Consider the father of the blind man healed by Jesus. This seems, somehow, like it would be a great honor. But the virtue of humility is that we can do without such honors, with their necessities. Give us peace, with silence. That's some other world though. Maybe one of the moons of Saturn -- lifeless and rigid with ice. Here, on this planet, heat and cold are redistributed across the globe by wild storms and great winds, and the continents themselves crumble into the seas. What hope have blind men, in such a turbid and geotectonic place? What house may stand? What father can remain secure or unmoved? How often does Jesus pass, to calm the waters or heal the blind?

We speak in parables when the pain of specificity would be too much. As with so many things, parables mean nothing unless they touch us. Imagine then some tale of a knight who battles a beast. From a distance, we cannot say who is winning -- the hero or the monster. But we should know whom to cheer for. We can see more clearly when we get close. The peril is that we are close enough to be hurt. There it is then. We live in a troubled place, and we have to choose sides. To do so with intelligence, we have to risk something. But the alternative is cowardice or betrayal.

No, time is not dishonest. It is brutal in its wisdom. It separates seed from seed, and it shows who has finished the race and who has turned away. Harsh and necessary truths, which none of us in the field may know before the proper time.

So it must be for our little ones as well. One of the few certainties in life is that pain is coming. How we would thrust ourselves between them and the hardship that awaits them. How we would take their fate into ourselves if we but could. What deal wouldn't we make? We tear open our organs that God might show mercy -- our senses pour out their humours and something in us must be melting -- like fat over the flames of an altar. Is God moved? What dignity wouldn't we shed in our begging that those we love be spared? But they are not spared. There is only one salvation, and that is by way of a cross.
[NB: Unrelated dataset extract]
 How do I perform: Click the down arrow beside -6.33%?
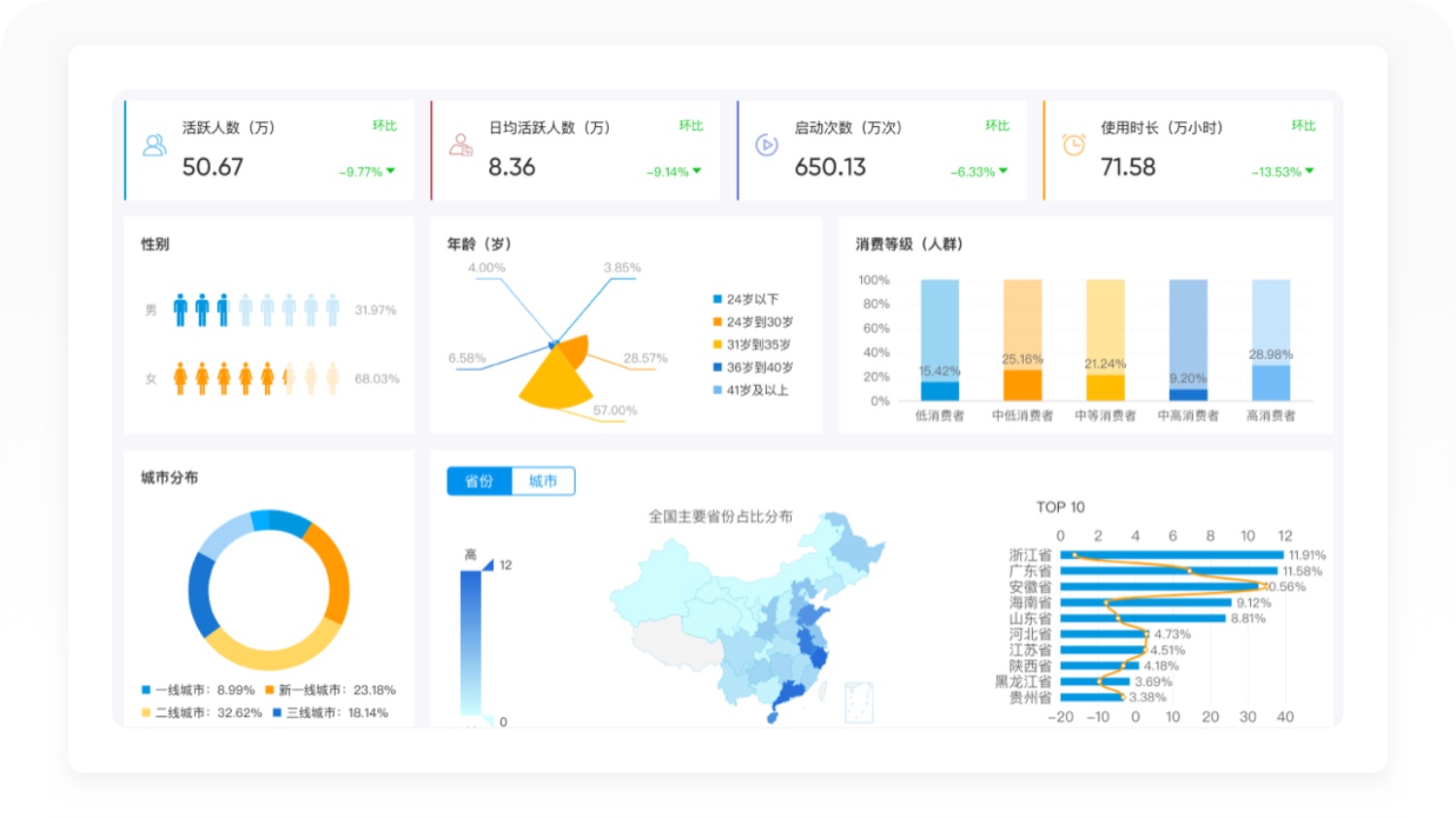[1004, 171]
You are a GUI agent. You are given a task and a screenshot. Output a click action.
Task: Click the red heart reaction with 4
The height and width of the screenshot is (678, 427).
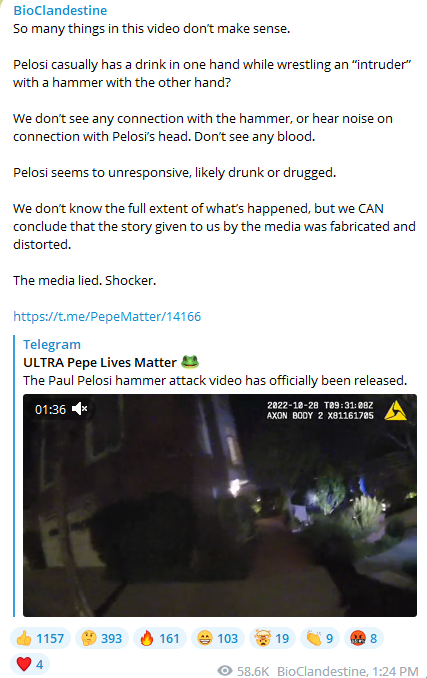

We don't need a God who passes by. Such a God might as well be made of stone, for all that he hears. We need the God who comes up along side of us, and who stops and abides a while. We need the God who loves little children. We need the God who weeps.

Yes, I have ranted in these pages. Jack H is after all a literary device, designed to an artistic end. But even his most dolorous and self-pitying self-indulgences have trailed a shadow of irony and self-awareness -- of almost calculation. There has been a purpose in it. If I should remove the mask that I play at being, the face beneath on first examination would be indistinguishable from the mask. The telling fact is that masks can show more truth than faces do. The Greeks in their plays, after all, wore masks not to hide the actor but to reveal the character.

The universe is such a mask. It isn't the face of God, but it suggests his character. So it is with parables. Stylised, spare, yet on such a featureless plain we find ourselves. And so it is with the parable that is Jack H. Beyond all the specifics, beyond the jet-stream of words and the aurora borealis of images, it is hoped that the heart in the man behind the mask has made some connection with the heart of some other person, some other parent, some other human being who has loved or who aspires to it. It is hoped that among his readers, the author will have touched the heart of God, who will, should it so move him, come along side and abide for a time.

We are, after all, children, and blind.